Que se passerait-il alors ? "On acterait que l'on ne trouvera pas de compromis", livre une source gouvernementale. "C'est un casse-tête", confirme un membre du gouvernement. "Le texte repartirait au Sénat et reviendrait à l'Assemblée, mais je n'ai pas de date. Est-ce que Sébastien Lecornu pensera qu'il aura une chance en troisième lecture ? Songera-t-il alors au 49.3 ou aux ordonnances ?" s'interroge le président LFI de la commission des finances, Eric Coquerel. "L'Assemblée se privera de sa capacité à avoir le dernier mot sur ce texte et la France pourrait ne pas avoir de loi de financement de la Sécurité sociale", a mis en garde Laurent Panifous dans Ouest-France, assumant une dramatisation de l'enjeu.
Une chose est sûre : les cartes Vitale continueront à fonctionner en l'absence de budget de la Sécurité sociale. "Ce serait un sujet économique, car ça creuserait le déficit. Et ce serait un sujet politique, car il n'y aurait, par exemple, pas la suspension de la réforme des retraites.

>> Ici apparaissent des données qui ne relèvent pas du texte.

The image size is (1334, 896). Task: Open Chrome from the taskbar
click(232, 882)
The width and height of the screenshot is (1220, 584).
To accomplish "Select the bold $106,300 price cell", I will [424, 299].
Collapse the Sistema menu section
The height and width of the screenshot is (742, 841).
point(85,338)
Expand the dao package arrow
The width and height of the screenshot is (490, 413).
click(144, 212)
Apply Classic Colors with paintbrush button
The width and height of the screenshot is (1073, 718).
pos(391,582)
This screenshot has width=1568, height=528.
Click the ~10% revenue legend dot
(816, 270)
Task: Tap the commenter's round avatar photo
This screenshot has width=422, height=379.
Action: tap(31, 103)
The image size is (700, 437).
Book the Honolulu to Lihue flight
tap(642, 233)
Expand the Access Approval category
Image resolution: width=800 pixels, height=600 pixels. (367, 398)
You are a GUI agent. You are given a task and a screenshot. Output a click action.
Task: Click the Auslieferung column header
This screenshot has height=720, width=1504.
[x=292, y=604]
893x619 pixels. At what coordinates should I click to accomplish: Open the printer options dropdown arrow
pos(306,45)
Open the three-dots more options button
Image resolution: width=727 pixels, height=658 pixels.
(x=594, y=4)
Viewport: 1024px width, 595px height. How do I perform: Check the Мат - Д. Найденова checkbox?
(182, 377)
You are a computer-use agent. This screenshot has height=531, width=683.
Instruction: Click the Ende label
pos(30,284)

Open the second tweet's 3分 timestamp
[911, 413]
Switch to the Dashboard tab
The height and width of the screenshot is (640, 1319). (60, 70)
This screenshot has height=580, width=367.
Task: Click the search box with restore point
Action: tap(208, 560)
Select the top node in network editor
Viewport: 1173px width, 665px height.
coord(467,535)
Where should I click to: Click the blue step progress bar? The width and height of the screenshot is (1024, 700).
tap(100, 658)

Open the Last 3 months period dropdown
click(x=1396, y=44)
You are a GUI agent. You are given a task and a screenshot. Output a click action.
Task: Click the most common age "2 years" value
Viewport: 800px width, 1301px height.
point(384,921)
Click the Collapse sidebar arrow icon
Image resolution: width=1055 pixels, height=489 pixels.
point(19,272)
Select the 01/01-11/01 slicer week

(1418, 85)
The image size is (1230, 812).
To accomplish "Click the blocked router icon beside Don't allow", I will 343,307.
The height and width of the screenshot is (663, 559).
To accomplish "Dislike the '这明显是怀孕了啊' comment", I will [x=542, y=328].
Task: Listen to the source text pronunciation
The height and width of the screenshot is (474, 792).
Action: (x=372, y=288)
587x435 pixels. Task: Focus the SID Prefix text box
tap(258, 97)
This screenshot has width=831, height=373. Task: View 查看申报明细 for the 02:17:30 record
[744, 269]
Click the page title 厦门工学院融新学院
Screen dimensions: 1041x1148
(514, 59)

Mais ce ne serait pas un sujet juridique", assure le constitutionnaliste Benjamin Morel. Le gouvernement possède, en effet, plusieurs options pour autoriser les différents organismes relevant de la Sécurité sociale à continuer d'emprunter.
Reste aussi l'hypothèse d'un texte voté. "Si ça passe, ça relèvera de l'exploit", rêve à voix haute un membre du gouvernement. Pour autant, Sébastien Lecornu n'aurait franchi que le premier col de cet "Himalaya budgétaire", pour reprendre une image chère à François Bayrou, son prédécesseur. "Dans quelques jours, le projet de loi de finances revient et ça ne sera pas la même histoire", soupire un ancien ministre macroniste.